Let me be clear: I do not believe that this film represents the complex and layered gender dynamic in India in its entirety, complicated further by class, religion, geography and politics. To think that it does, or any one film or story can, is both reductionist and dangerous. However, banning the film because it contains voices we do not want to hear, a few amongst many, including those of the filmmaker, the rapist and the lawyers involved, is far more dangerous.
It is also important to pay attention to what Mukesh, the man convicted of the rape, is saying in the film -- if Jyoti had not fought back, she would still be alive. He is saying that she is dead because she chose to assert her power against the men who, at the moment of rape, wanted to assert their masculinity in the most violent and primal way possible. They wanted to feel as manly powerful or as powerfully male, as they could. And they wanted her to feel powerless. By fighting back, she chose not to be powerless. That is why, according to Singh, she had to die.
We live in a world where our collective attention spans are only as long as our hash tags.
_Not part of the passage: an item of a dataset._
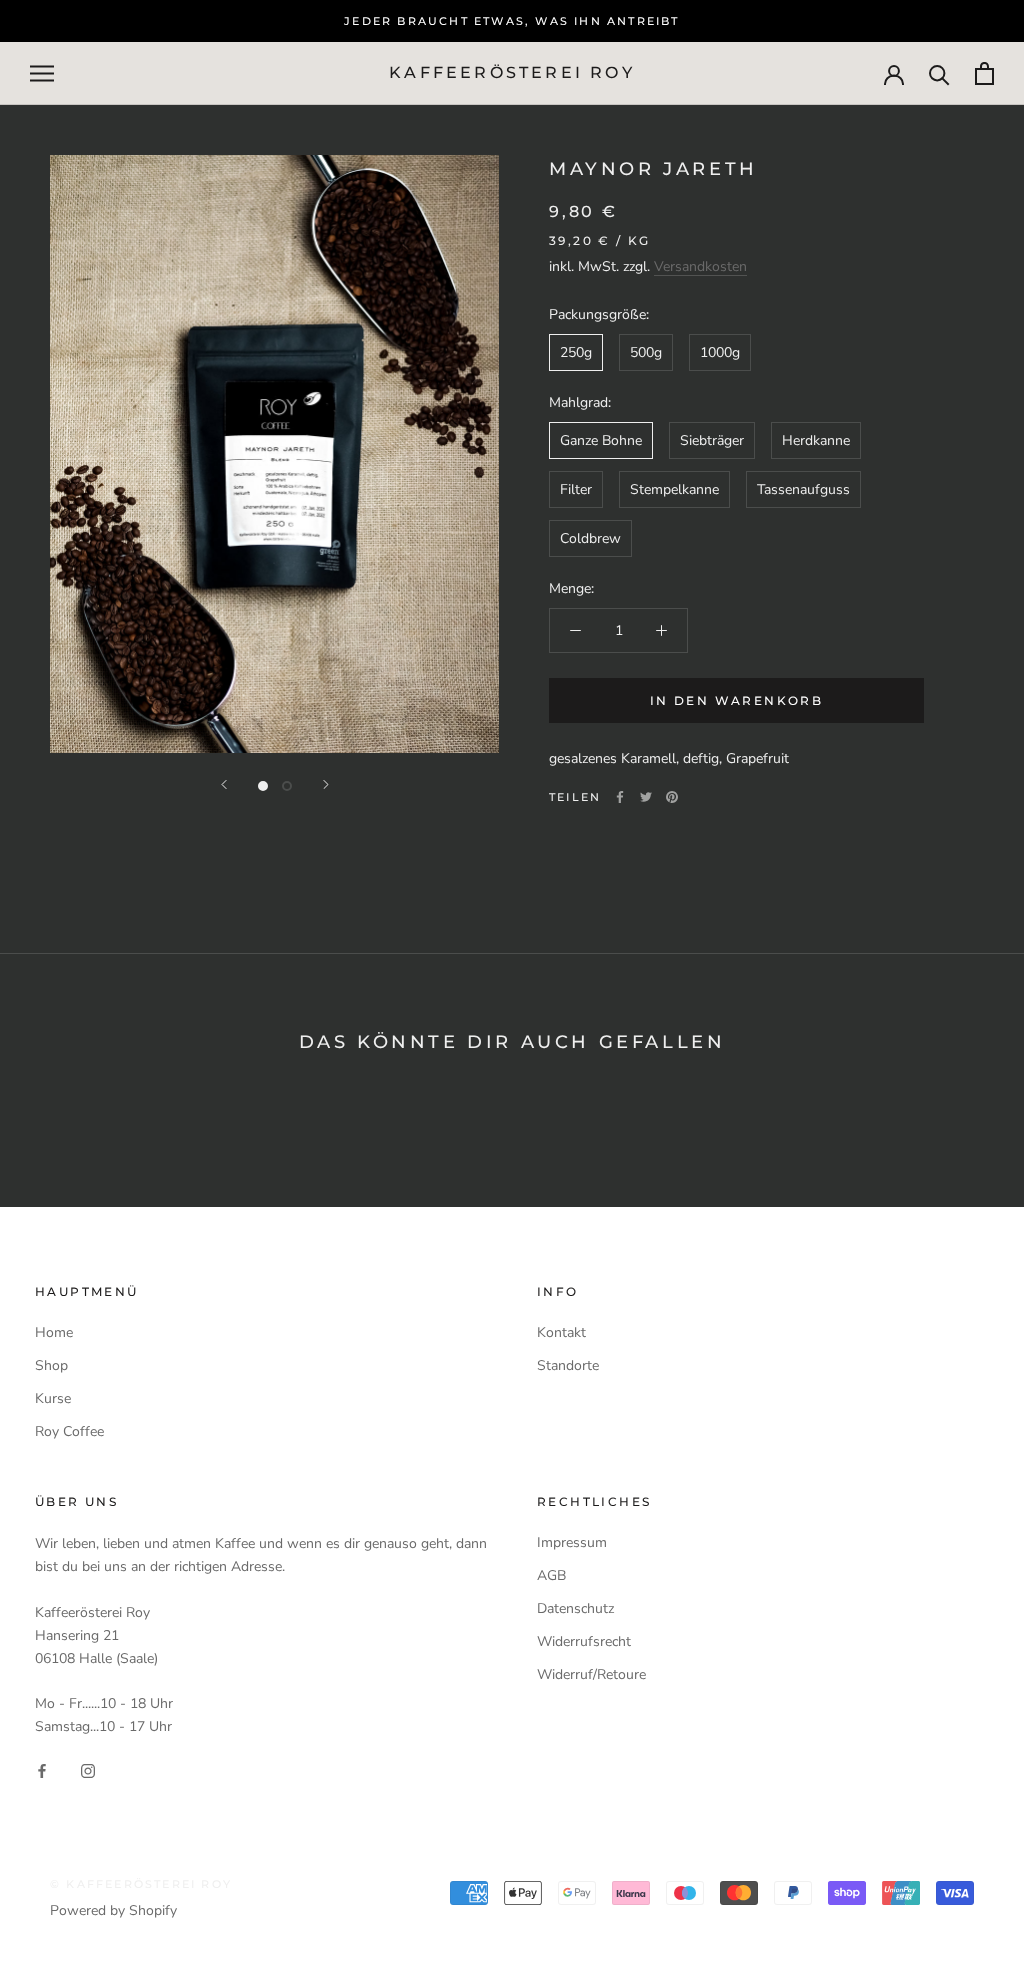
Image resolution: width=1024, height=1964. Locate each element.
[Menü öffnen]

The debate on rape and rape culture in India raged for some time after this December 2012 rape, and then died down. Rapes continued to happen. Attitudes towards rape, gender equality and gender politics remained largely unchanged. What this documentary did is to reignite the issue, even if for another brief moment.
By banning it though, the Indian government has raised questions that are both urgent and dangerous.
What does this mean for free speech in India, the world's largest democracy?
What else can the government get away with?
What, if anything, has changed, despite the protests, the revulsion, and the outrage?
And if Jyoti Singh was India's daughter, is Mukesh Singh India's son?